Another member of the show’s panel, prominent Labor senator Sam Dastyari, asked if he should have been prohibited from entering Australia when he was 5 because he was a Muslim born in Iran, a fact that had been widely reported here.

"Are you a Muslim?” she asked, looking surprised.

Australia is one of the world’s most peaceful and socially harmonious immigrant-driven countries, and terrorist attacks are extremely rare. Nonetheless, cultural and racial differences between the 1.5 per cent of the population who are Muslim and the white Christian majority receive a lot of attention and contribute to a perception among some Australians that they are being overwhelmed by a hostile religion.

One Nation plays to those fears. Its policies and rhetoric echo those of Trump and the UK Independence Party, which successfully championed the recent vote to take Britain out of the European Union. "Australia for Australians,” One Nation’s website proclaims.

The party wants an inquiry into whether Islam is a religion or an ideology, an end to Muslim immigration, a ban on the burqa in public, surveillance in all mosques and Islamic schools, no new mosques and the end of halal certification of food. It is skeptical about global warming.

Journalist Margo Kingston, author of a book about Hanson published in 1999, said in an interview that Hanson still resents her treatment in 1996, when she burst onto the national stage by winning a seat in Parliament as an independent after being removed as a Liberal Party candidate for questioning the size of state benefits for Aboriginals.

Even though Hanson set up a party that won a million votes a few years later, in part by campaigning against Asian immigration, she was shunned by all mainstream politicians and lost her own seat in 1998, when the Liberal and Labor parties united against her. She spent the next 18 years trying to break back into federal or state politics, mounting failed runs in 2001, 2003, 2004, 2007, 2009 and 2013.

In this year’s election, One Nation got 4 per cent of the vote, an impressive result for an extremist party with no existing parliamentary representation.

Like the backing for similar parties among American steelworkers who have lost jobs to China or workers in Britain’s jobless north, the party’s strongest support came in depressed mining regions hit by a collapse in coal prices.
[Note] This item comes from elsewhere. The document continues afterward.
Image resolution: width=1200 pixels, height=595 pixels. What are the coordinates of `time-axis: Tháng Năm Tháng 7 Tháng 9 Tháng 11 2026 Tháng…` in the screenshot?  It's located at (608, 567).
In some battered towns on the outskirts of Brisbane, capital of Hanson’s home state of Queensland, One Nation garnered more votes than the state’s Liberal National Party.
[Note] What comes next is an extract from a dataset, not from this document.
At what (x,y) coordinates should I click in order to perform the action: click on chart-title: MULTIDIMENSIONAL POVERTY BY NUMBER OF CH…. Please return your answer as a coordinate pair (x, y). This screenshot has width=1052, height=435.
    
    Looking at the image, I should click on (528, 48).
Shayne Neumann, a Labor legislator who represents Hanson’s former district in the lower house, says many of her supporters are older white men who resent what they see as Australia’s patronizing political and media elite. "Where there is no job there is no hope,” he said.

Hanson wants to be treated as a regular political player, "accepted and respected as a genuine representative,” Kingston said. "She doesn’t want to blow the place up.”

One Nation didn’t respond to a request for an interview.

Not long after her Senate win, Hanson was invited to meet with Turnbull at his office in central Sydney. Turnbull, who urged voters during the campaign to reject her, turned on the charm, Hanson said.

She lobbied for policies on youth unemployment, family law and more dredging of a port in the Queensland city of Cairns, she said in an online video the next day addressed to her supporters. She made no mention of having raised more controversial issues, such as her party’s hostility to Islam.

"He took note of everything I said and was very interested in my opinion,” Hanson said. "I feel now I have been listened to and my position as a senator has been respected. And that’s all I want.”